## Exercise requirements
Convert the lines from the start of the material through the line containing "will tap(775, 291)." into a numbered list, leaving out any blank lines.
begin Data
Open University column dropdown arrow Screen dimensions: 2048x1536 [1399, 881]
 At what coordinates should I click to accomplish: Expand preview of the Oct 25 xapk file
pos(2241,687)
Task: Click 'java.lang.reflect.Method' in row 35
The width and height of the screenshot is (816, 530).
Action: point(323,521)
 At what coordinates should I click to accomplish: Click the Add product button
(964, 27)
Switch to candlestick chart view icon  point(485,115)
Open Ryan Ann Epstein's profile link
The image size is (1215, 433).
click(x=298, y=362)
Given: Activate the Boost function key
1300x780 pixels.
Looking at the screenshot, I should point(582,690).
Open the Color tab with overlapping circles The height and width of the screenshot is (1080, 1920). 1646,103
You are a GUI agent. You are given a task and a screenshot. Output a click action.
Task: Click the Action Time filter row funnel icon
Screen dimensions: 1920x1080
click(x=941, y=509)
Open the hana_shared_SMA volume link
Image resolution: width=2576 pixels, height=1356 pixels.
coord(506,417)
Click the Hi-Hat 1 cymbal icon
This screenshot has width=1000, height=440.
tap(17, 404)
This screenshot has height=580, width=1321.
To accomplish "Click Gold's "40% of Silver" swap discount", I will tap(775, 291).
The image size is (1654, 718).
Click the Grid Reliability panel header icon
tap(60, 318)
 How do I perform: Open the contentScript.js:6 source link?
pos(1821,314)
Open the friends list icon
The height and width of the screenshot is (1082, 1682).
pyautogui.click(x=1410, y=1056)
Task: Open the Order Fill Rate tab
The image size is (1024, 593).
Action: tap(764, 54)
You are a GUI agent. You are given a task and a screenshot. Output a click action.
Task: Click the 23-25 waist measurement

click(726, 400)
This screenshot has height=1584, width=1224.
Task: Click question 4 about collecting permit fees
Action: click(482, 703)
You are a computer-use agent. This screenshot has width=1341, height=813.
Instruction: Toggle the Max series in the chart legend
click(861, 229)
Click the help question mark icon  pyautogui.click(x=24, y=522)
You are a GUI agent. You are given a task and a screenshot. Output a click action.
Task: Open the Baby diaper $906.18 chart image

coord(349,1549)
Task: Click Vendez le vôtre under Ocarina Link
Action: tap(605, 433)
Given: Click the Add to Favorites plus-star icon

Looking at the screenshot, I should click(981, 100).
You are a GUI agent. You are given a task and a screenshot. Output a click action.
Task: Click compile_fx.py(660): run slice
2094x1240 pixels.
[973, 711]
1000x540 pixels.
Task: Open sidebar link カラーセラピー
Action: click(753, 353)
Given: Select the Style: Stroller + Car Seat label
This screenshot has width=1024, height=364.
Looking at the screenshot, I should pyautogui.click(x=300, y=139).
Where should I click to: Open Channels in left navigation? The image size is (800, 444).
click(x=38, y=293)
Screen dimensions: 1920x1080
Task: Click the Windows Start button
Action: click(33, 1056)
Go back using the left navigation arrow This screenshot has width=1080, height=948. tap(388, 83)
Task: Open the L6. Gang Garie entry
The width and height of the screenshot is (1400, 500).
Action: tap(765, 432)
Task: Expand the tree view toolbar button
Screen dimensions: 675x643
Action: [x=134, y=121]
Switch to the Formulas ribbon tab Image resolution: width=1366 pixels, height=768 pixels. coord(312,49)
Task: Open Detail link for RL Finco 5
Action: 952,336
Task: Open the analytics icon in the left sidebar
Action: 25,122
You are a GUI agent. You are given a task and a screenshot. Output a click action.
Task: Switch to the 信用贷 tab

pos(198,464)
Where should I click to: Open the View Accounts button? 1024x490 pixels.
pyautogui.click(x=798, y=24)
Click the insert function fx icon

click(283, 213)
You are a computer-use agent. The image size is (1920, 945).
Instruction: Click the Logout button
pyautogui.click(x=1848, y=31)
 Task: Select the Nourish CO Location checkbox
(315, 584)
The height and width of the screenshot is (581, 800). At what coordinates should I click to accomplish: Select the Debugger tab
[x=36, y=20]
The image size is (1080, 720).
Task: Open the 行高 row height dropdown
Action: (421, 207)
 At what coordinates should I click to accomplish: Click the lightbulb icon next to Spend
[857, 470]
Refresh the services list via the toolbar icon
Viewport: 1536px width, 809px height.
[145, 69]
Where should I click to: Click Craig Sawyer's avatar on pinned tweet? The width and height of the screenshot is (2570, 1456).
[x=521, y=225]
end Data
## Finished exercise
1. Open University column dropdown arrow Screen dimensions: 2048x1536 [1399, 881]
2.  At what coordinates should I click to accomplish: Expand preview of the Oct 25 xapk file
3. pos(2241,687)
4. Task: Click 'java.lang.reflect.Method' in row 35
5. The width and height of the screenshot is (816, 530).
6. Action: point(323,521)
7.  At what coordinates should I click to accomplish: Click the Add product button
8. (964, 27)
9. Switch to candlestick chart view icon  point(485,115)
10. Open Ryan Ann Epstein's profile link
11. The image size is (1215, 433).
12. click(x=298, y=362)
13. Given: Activate the Boost function key
14. 1300x780 pixels.
15. Looking at the screenshot, I should point(582,690).
16. Open the Color tab with overlapping circles The height and width of the screenshot is (1080, 1920). 1646,103
17. You are a GUI agent. You are given a task and a screenshot. Output a click action.
18. Task: Click the Action Time filter row funnel icon
19. Screen dimensions: 1920x1080
20. click(x=941, y=509)
21. Open the hana_shared_SMA volume link
22. Image resolution: width=2576 pixels, height=1356 pixels.
23. coord(506,417)
24. Click the Hi-Hat 1 cymbal icon
25. This screenshot has width=1000, height=440.
26. tap(17, 404)
27. This screenshot has height=580, width=1321.
28. To accomplish "Click Gold's "40% of Silver" swap discount", I will tap(775, 291).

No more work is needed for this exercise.